***** Dataset *****

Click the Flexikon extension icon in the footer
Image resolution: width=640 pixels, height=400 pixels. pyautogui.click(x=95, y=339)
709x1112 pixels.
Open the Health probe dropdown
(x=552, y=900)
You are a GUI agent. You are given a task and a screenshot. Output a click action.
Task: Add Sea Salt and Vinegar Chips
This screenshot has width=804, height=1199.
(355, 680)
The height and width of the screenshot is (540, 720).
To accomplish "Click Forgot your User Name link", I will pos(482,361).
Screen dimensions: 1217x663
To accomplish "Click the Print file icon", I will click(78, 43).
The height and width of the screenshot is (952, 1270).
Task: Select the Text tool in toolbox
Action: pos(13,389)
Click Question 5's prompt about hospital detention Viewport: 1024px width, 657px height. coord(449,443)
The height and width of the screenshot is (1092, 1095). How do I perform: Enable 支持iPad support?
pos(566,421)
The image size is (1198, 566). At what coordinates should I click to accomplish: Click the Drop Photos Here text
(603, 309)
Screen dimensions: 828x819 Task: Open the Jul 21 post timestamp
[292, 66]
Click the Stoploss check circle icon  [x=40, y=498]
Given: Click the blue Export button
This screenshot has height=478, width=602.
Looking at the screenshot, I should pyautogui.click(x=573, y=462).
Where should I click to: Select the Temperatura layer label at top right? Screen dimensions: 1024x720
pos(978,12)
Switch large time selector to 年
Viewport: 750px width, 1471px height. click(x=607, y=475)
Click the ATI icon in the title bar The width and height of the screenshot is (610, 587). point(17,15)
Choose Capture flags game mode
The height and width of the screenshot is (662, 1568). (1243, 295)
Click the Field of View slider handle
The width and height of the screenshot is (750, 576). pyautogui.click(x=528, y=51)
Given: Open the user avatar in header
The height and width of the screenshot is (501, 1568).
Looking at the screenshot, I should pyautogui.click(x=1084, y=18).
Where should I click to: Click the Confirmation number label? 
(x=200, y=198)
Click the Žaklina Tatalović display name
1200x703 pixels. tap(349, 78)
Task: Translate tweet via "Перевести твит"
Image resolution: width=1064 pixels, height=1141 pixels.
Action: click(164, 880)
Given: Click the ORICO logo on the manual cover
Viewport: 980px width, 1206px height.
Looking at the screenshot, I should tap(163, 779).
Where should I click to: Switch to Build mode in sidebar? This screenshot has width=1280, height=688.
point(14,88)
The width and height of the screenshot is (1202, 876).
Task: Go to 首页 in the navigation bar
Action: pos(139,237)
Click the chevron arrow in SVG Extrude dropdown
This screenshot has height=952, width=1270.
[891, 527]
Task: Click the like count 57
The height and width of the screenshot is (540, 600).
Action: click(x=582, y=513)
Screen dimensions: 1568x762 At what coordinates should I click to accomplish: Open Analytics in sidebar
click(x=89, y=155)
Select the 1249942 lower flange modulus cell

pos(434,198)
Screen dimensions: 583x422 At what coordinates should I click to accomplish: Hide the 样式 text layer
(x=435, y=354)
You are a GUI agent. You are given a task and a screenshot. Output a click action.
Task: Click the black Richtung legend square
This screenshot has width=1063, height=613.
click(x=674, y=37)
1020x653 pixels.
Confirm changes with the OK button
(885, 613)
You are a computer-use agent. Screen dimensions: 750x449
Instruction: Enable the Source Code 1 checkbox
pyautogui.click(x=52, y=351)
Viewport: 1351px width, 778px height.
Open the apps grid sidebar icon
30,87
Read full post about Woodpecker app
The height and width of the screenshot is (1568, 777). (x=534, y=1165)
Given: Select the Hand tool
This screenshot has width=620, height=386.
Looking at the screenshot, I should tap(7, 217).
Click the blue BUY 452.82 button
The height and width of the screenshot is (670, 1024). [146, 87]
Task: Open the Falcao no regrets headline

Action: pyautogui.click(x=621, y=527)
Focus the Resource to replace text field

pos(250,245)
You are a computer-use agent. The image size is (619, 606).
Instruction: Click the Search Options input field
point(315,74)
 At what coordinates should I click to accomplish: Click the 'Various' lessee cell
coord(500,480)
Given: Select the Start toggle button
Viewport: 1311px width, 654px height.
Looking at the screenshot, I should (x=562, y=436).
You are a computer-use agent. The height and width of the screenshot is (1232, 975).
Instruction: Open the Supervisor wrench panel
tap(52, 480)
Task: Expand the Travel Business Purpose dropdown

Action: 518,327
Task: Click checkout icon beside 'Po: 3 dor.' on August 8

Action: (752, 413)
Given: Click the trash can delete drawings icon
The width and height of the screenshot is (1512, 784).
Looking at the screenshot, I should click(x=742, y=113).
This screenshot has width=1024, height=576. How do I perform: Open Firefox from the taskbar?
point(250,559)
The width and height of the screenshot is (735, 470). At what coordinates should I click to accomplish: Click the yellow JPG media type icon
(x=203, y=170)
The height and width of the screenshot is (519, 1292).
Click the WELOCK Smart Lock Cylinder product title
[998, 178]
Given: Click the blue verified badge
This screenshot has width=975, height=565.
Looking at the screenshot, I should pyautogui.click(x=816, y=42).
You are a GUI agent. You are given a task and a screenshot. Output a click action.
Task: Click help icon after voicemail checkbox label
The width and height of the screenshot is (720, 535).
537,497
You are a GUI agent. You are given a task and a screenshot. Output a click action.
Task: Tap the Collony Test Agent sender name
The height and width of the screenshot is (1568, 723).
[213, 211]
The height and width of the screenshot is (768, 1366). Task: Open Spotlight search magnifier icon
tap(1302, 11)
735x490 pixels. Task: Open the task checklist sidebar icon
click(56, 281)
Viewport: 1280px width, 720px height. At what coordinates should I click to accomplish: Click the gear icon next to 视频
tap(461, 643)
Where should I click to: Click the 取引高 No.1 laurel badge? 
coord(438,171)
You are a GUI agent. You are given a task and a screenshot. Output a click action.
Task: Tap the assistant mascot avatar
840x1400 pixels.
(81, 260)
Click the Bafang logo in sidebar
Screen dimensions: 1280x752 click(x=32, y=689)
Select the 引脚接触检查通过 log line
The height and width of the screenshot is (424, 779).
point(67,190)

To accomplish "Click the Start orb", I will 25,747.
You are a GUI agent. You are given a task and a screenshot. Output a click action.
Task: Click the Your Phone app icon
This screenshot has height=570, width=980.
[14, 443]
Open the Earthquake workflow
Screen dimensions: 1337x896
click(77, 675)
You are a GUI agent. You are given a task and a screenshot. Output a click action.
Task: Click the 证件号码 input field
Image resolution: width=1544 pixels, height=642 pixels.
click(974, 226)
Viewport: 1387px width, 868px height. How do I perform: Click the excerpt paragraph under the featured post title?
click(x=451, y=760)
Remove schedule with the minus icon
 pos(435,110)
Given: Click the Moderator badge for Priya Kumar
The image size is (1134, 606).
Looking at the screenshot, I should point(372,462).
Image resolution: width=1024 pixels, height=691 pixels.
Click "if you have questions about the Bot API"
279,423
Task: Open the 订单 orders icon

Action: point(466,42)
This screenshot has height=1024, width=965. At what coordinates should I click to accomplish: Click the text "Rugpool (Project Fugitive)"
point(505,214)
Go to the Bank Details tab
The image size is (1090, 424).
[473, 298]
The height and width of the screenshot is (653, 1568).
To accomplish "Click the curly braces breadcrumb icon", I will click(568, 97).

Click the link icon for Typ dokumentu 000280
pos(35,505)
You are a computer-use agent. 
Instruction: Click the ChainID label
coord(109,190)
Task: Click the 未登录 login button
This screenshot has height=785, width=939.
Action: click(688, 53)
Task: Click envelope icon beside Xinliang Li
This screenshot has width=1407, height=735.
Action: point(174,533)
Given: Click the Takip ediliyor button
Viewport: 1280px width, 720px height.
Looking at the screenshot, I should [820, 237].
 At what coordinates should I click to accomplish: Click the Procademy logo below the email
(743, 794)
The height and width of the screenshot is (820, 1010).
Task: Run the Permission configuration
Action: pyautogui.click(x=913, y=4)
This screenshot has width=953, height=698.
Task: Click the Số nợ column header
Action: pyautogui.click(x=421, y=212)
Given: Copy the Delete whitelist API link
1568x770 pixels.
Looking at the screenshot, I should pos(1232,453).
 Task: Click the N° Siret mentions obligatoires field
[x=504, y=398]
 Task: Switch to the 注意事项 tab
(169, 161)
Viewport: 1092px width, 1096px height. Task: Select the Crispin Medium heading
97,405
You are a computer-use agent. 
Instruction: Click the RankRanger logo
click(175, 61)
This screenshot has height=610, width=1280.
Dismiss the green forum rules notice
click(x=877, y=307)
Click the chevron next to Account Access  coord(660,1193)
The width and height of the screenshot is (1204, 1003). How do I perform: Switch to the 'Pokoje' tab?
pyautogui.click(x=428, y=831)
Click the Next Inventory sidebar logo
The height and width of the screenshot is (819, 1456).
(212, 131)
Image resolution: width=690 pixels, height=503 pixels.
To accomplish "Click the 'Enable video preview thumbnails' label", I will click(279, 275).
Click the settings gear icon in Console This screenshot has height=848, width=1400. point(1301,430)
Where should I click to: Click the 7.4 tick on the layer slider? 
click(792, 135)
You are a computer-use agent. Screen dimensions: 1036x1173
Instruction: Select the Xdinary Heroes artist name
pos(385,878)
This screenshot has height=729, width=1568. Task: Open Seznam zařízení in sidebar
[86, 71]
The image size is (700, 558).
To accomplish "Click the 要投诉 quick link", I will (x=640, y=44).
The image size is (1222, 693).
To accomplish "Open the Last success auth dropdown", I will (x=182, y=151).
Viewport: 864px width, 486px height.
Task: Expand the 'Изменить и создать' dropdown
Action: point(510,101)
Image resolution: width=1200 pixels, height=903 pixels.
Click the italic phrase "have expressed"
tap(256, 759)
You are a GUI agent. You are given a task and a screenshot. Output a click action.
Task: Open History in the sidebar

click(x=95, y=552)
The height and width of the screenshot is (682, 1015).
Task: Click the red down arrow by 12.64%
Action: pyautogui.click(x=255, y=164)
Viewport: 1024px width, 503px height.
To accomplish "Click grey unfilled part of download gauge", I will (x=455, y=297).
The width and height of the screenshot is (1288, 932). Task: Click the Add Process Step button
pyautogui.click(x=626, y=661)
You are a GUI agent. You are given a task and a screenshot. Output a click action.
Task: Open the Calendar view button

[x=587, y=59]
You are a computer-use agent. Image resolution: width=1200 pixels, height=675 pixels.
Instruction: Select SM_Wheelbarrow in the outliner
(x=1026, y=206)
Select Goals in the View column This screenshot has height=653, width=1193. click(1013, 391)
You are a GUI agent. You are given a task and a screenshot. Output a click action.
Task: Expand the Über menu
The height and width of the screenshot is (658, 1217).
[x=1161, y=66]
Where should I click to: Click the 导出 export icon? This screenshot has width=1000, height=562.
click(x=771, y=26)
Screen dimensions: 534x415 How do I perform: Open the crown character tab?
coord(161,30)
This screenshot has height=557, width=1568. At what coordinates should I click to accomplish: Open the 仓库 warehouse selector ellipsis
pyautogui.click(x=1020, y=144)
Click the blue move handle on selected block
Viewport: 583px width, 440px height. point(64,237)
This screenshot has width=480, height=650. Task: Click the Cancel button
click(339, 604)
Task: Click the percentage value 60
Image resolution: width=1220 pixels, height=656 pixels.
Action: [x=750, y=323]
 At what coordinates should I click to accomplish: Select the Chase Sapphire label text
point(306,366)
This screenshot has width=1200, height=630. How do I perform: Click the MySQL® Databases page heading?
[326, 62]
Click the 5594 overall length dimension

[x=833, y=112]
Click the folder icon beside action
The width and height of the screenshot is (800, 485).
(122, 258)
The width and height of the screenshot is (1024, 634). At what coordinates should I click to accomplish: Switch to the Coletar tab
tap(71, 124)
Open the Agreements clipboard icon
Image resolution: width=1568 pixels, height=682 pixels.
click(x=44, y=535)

*****

In the listing above, reproduce the first line and each one after it through the line that contains "Given: Click the ORICO".

◆ **Answer space**
Click the Flexikon extension icon in the footer
Image resolution: width=640 pixels, height=400 pixels. pyautogui.click(x=95, y=339)
709x1112 pixels.
Open the Health probe dropdown
(x=552, y=900)
You are a GUI agent. You are given a task and a screenshot. Output a click action.
Task: Add Sea Salt and Vinegar Chips
This screenshot has width=804, height=1199.
(355, 680)
The height and width of the screenshot is (540, 720).
To accomplish "Click Forgot your User Name link", I will pos(482,361).
Screen dimensions: 1217x663
To accomplish "Click the Print file icon", I will click(78, 43).
The height and width of the screenshot is (952, 1270).
Task: Select the Text tool in toolbox
Action: pos(13,389)
Click Question 5's prompt about hospital detention Viewport: 1024px width, 657px height. coord(449,443)
The height and width of the screenshot is (1092, 1095). How do I perform: Enable 支持iPad support?
pos(566,421)
The image size is (1198, 566). At what coordinates should I click to accomplish: Click the Drop Photos Here text
(603, 309)
Screen dimensions: 828x819 Task: Open the Jul 21 post timestamp
[292, 66]
Click the Stoploss check circle icon  [x=40, y=498]
Given: Click the blue Export button
This screenshot has height=478, width=602.
Looking at the screenshot, I should pyautogui.click(x=573, y=462).
Where should I click to: Select the Temperatura layer label at top right? Screen dimensions: 1024x720
pos(978,12)
Switch large time selector to 年
Viewport: 750px width, 1471px height. click(x=607, y=475)
Click the ATI icon in the title bar The width and height of the screenshot is (610, 587). point(17,15)
Choose Capture flags game mode
The height and width of the screenshot is (662, 1568). (1243, 295)
Click the Field of View slider handle
The width and height of the screenshot is (750, 576). pyautogui.click(x=528, y=51)
Given: Open the user avatar in header
The height and width of the screenshot is (501, 1568).
Looking at the screenshot, I should pyautogui.click(x=1084, y=18).
Where should I click to: Click the Confirmation number label? 
(x=200, y=198)
Click the Žaklina Tatalović display name
1200x703 pixels. tap(349, 78)
Task: Translate tweet via "Перевести твит"
Image resolution: width=1064 pixels, height=1141 pixels.
Action: click(164, 880)
Given: Click the ORICO logo on the manual cover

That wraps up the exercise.